==== LISTED ENTRIES

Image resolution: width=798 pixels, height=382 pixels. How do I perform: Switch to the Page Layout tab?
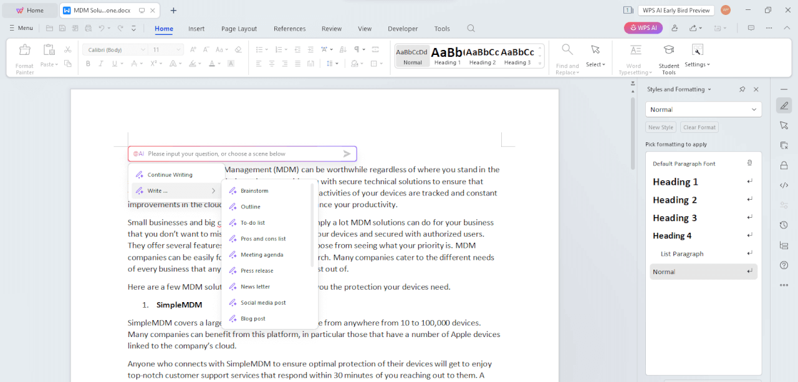coord(239,29)
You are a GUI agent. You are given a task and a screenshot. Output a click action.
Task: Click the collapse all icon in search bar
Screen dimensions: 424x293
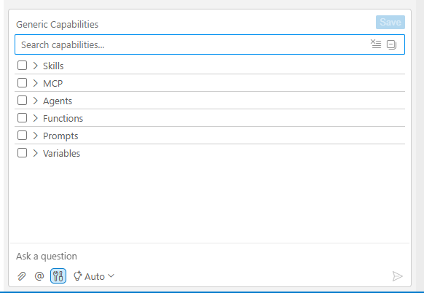pyautogui.click(x=391, y=44)
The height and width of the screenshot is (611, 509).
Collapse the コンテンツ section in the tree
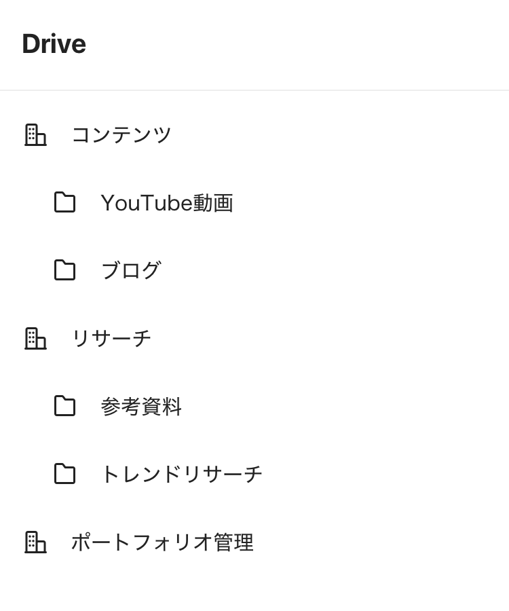(121, 134)
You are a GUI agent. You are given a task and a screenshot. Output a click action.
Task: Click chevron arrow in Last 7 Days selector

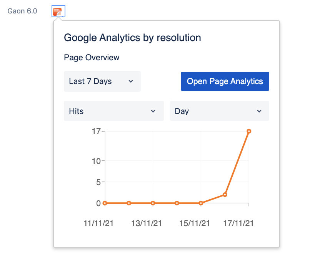click(x=131, y=81)
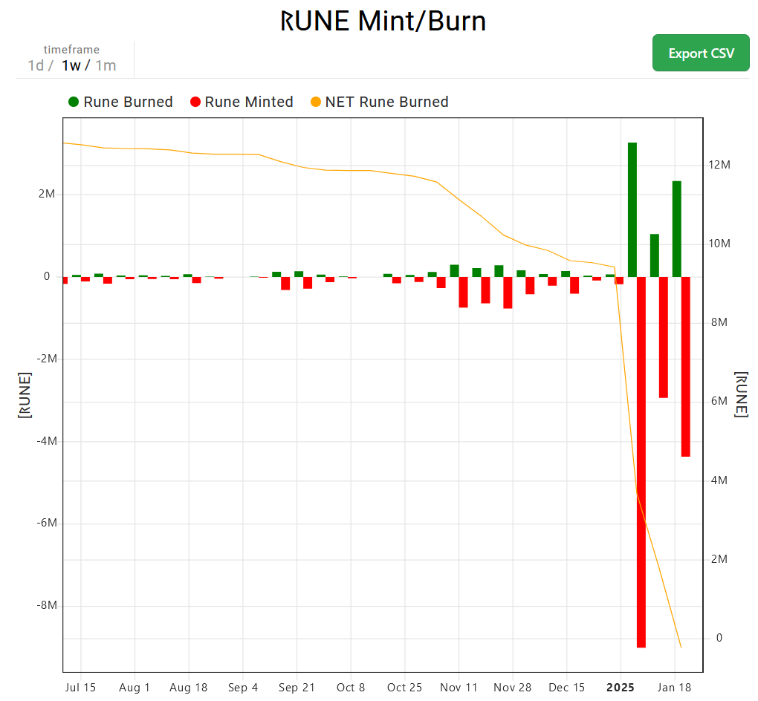The width and height of the screenshot is (758, 701).
Task: Click the Nov 11 x-axis label
Action: click(459, 688)
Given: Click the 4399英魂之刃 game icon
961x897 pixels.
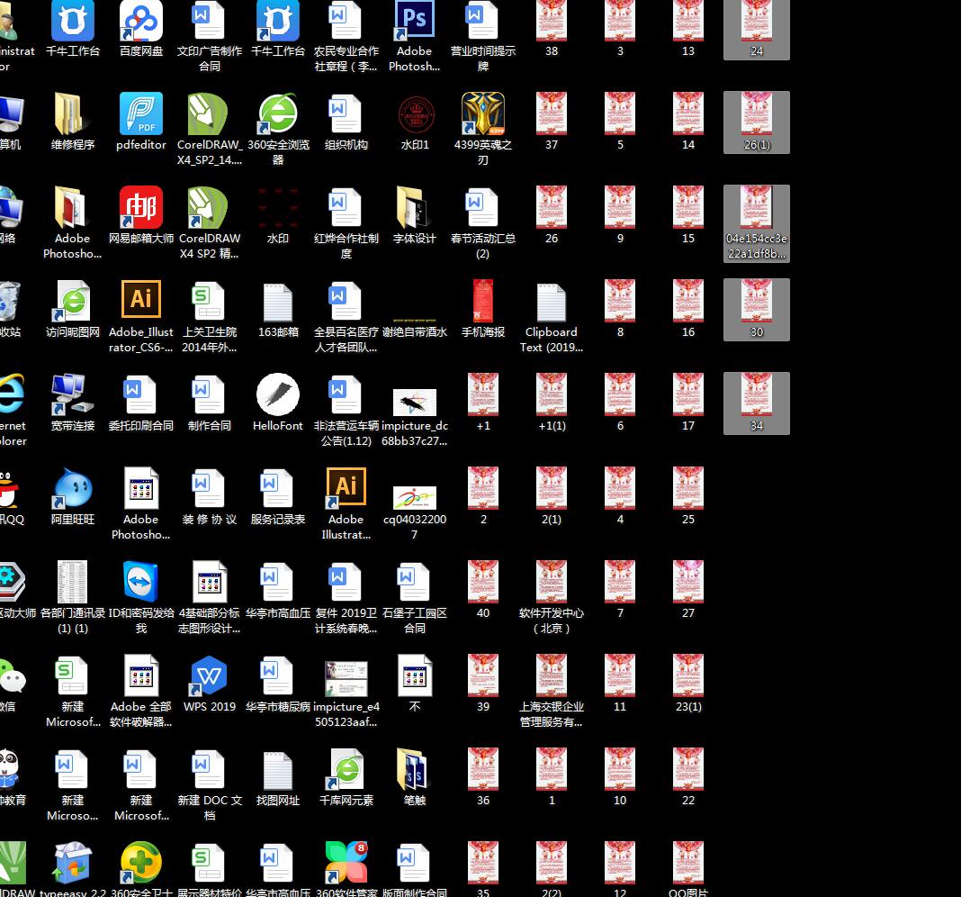Looking at the screenshot, I should pyautogui.click(x=483, y=114).
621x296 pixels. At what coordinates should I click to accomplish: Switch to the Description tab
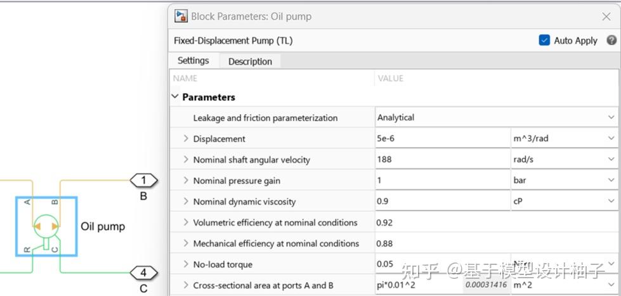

========

→ **WHAT YOU WILL DO**
Please repeat each record above precisely, with the pictures left out.

→ **ANSWER FOR THIS EXERCISE**
Image resolution: width=798 pixels, height=382 pixels. How do I perform: Switch to the Page Layout tab?
coord(239,29)
You are a GUI agent. You are given a task and a screenshot. Output a click action.
Task: Click the collapse all icon in search bar
Screen dimensions: 424x293
pyautogui.click(x=391, y=44)
The height and width of the screenshot is (611, 509).
Collapse the コンテンツ section in the tree
(121, 134)
You are a GUI agent. You are given a task and a screenshot. Output a click action.
Task: Click chevron arrow in Last 7 Days selector

click(x=131, y=81)
The width and height of the screenshot is (758, 701).
Task: Click the Nov 11 x-axis label
Action: click(459, 688)
Given: Click the 4399英魂之刃 game icon
961x897 pixels.
Looking at the screenshot, I should pyautogui.click(x=483, y=114).
621x296 pixels. At what coordinates should I click to accomplish: Switch to the Description tab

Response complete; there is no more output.